Same issue here on a fresh install. After a lot of struggle, the iptables workaround fixed it.

david-a-wheeler commented 7 years ago

This is a frustrating problem, because you can't access many websites with an incorrect date time... making it harder to get help. I hope this can be fixed very soon, I suspect a large number of people are having the problem but cannot figure out how to report it since they cannot get the internet working. Good luck.

jcloudm commented 7 years ago

I have this issue manifesting itself as problems with ssh hangs after password authentication. I have solved this issue by turning on QOS in my dlink router, but am willing to help with more details. If it would help Broadcom, I am more than willing to do a wireshark capture with some instructions.

SupraJames commented 7 years ago

Same issue. Any updates? Also happy to help with packet captures. Running an up-to-date Pi 3 (Jessie) and an TP-LINK Archer C7 V2 doing Wifi. My router is running pfSense.

nicolas-legroux commented 7 years ago

I was having the same problems with my new Rasperry Pi 3 (on the WiFi, I could not get NTP to update the time, and when trying to SSH on the Pi from a remote host, I would enter the password, but then it would hang, although the SSH logs showed the the login was successful). Is there an update from Broadcom on this rather frustrating issue ?

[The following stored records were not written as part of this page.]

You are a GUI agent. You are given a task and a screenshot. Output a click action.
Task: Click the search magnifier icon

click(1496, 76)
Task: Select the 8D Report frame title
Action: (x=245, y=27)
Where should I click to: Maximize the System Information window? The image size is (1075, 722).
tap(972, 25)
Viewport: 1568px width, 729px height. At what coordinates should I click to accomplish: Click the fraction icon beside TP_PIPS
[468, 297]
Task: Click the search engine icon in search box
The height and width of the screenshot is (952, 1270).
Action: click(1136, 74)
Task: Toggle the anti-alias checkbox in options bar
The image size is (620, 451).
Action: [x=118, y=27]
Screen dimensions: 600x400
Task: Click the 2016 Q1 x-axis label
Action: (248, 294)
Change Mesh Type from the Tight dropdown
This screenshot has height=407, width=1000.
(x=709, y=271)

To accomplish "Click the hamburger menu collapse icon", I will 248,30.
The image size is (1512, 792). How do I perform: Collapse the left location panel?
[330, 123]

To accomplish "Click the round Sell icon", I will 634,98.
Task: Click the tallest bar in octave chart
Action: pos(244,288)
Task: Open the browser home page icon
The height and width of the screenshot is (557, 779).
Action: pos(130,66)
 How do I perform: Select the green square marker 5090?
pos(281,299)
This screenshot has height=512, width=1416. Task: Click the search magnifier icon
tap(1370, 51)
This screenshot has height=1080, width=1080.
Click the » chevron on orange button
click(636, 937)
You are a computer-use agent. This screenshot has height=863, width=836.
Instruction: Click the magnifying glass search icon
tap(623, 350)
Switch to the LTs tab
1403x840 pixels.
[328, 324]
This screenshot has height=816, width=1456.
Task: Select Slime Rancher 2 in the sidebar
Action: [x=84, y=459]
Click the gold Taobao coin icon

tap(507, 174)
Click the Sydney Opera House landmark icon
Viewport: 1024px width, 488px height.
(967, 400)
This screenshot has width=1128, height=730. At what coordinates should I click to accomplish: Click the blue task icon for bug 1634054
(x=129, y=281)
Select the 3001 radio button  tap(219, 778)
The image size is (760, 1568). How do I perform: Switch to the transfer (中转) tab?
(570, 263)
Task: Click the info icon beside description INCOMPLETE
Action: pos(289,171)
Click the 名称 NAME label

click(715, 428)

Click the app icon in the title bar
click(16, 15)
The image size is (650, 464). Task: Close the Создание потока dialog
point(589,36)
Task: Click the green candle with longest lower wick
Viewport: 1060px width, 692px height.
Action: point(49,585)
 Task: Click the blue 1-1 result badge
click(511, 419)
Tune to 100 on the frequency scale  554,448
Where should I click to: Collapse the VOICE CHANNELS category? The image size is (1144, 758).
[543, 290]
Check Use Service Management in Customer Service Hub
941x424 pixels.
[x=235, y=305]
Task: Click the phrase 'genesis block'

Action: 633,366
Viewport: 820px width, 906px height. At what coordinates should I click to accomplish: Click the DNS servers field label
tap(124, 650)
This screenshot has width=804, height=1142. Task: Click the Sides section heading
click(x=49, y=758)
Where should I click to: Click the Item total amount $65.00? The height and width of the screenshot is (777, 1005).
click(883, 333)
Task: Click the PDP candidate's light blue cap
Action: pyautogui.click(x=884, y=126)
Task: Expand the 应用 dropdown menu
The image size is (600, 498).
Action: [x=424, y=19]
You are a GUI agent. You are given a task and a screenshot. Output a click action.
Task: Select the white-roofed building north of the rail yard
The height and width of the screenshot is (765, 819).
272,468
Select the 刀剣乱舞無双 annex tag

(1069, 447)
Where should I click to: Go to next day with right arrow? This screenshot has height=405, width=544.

I ended up putting the Pi on an ethernet connection, which solved the problem for me.

I could provide packet logs with Wireshark if needed.

pelwell commented 7 years ago

Packet logs capturing NTP failure over WiFi and success over Ethernet would be very useful.

nicolas-legroux commented 7 years ago

OK, I don't have physical access to the Pi right now, but I'll capture some packets during the weekend.

nicolas-legroux commented 7 years ago

OK, I captured some packets both on ethernet and wifi with Wireshark. Here's the Google Drive link to download the packets: https://drive.google.com/open?id=0B0My5XHtfw2YYVBMaDRPclRNclU

Here's what I did: I ran the following sudo wireshark -i eth0 -p -k -f "udp port 123" I captured a few packet, then I ran sudo service ntp stop sudo ntpd -g -q sudo service ntp start The 'ntpd' command ran well, and finished with a 'time slew' message.

Then I disconnected the Ethernet, rebooted the Pi, and ran: sudo wireshark -i wlan0 -p -k -f "udp port 123" I then followed the same procedure as above. Here the "ntpd" command hangs, so I kill it. Apparently in Wifi mode I am only capturing packets coming from my NTP client.

My router is a Netgear DG834G.

Hope this can help ! Let me know if you need something else.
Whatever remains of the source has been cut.